Bisnis.com, JAKARTA — Momentum pandemi Covid-19 dinilai dapat dimanfaatkan untuk memperbaiki daya tarik investasi hulu minyak dan gas bumi dalam negeri.
Anggota Dewan Energi Nasional Satya Widya Yudha mengatakan peningkatan daya tarik investasi sangat diperlukan mengingat realisasi produksi siap jual atau lifting dalam negeri yang terus menurun. Di samping itu, kesenjangan antara produksi dan konsumsi migas yang terus meningkat.
Tren transisi energi dan peran sektor migas yang masih penting ke depannya dengan kompentisi menggaet investor yang kian ketat di tengah kondisi pandemi Covid-19 yang menuntut perlunya skema bisnis baru semakin mendesak adanya perbaikan daya tarik investasi.

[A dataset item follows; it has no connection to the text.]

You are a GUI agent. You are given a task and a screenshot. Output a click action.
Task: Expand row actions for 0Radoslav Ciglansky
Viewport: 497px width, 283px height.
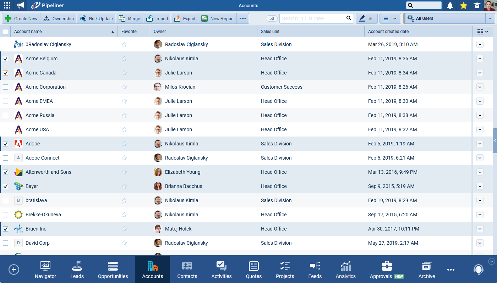pos(480,44)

"Walaupun dikurangi dalam bauran energi kita, tetapi secara jumlah volume yang dibutuhkan itu masih meningkat, maka kita memerlukan suatu keseriusan di dalam melakukan investasi di samping ada satu kompetisi dari negara-negara lain," katanya dalam webinar Lomba Karya Jurnalistik SKK Migas, Rabu (28/4/2021).
Satya mengatakan daya tarik investasi hulu migas perlu diperbaiki karena faktor keekonomian proyek semakin menurun secara signifikan, potensi kehilangan peluang mengembangkan undeveloped discovery, perlu dukungan insentif fiskal untuk memperbaiki keekonomian yang lebih ramah untuk investor untuk mendorong kegiatan eksplorasi secara masif.

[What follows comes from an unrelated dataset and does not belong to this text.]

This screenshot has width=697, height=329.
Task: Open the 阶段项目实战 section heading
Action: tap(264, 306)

Menurutnya, reformasi kebijakan telah sukses diterapkan di Indonesia pada era 90-an yang mampu mendongkrak produksi migas kembali pada level yang telah dicapai pada era 70-an yang saat itu pada kisaran 1,6 juta barel per hari karena paket insentif kontrak kerja sama. Selain itu, kisah sukses itu juga terjadi di berbagai negara seperti Brasil, Meksiko, Guyana dan Mozambik.

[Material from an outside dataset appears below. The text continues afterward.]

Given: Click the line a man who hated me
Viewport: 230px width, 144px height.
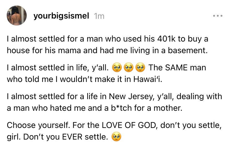Looking at the screenshot, I should [x=95, y=108].
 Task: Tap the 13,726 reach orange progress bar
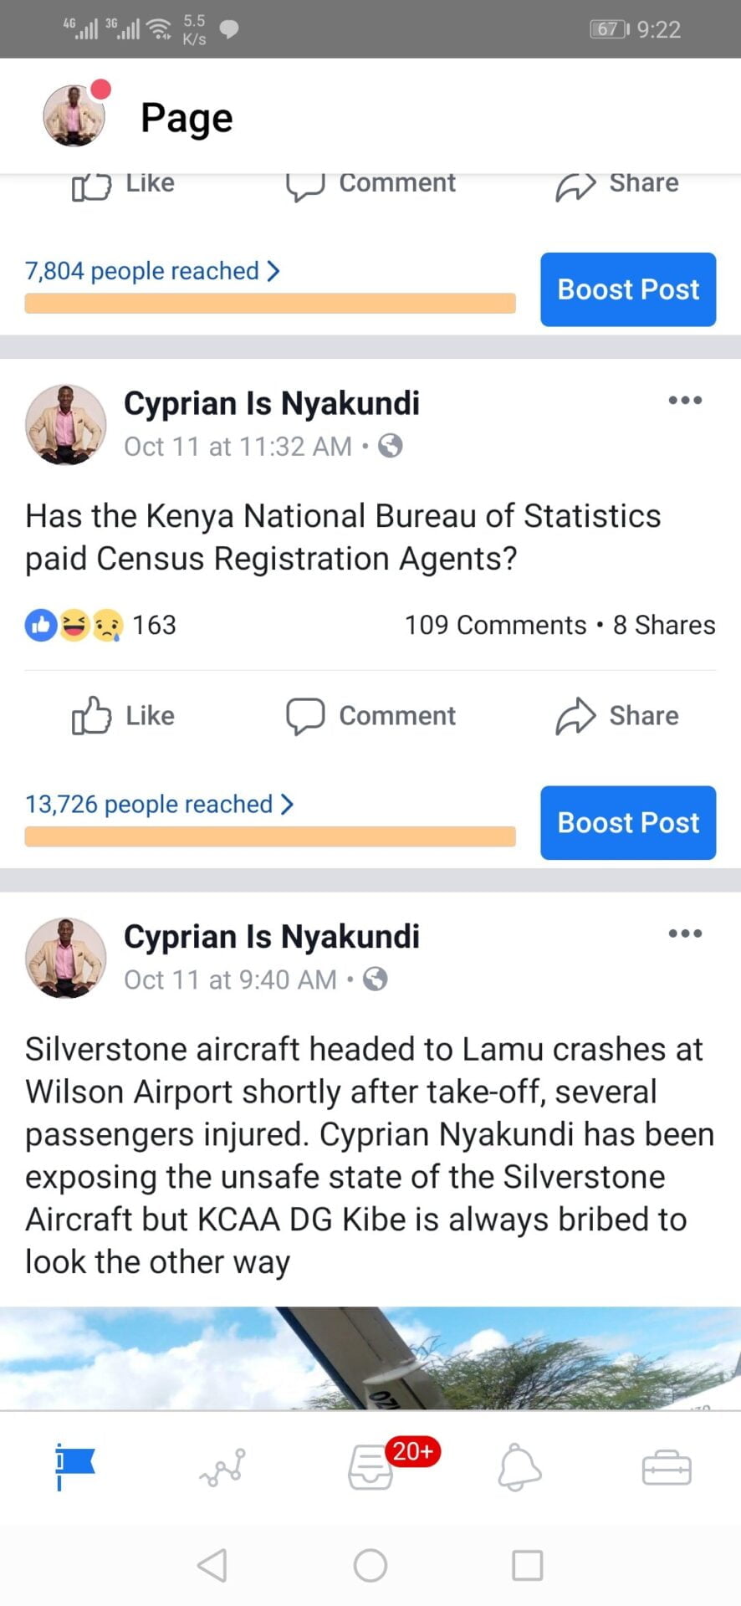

Untuk itu, penurunan harga minyak dunia dan pandemi Covid-19 tidak dianggap sebagai keterpurukan, namun harus dijadikan sebagai momentum untuk memperbaiki daya tarik investasi hulu migas Tanah Air mengingat posisi industri hulu migas yang masih memegang peranan penting.
"Apapun itu tetap menjadi penopang pembangunan ekonomi nasional kita ke depan itu posisi Indonesia di dalam RUEN [rencana umum energi nasional] kita paling tidak sampai dengan ukuran 2050 di mana keberadaan fofsil fuel masih merupakan faktor penting," tuturnya.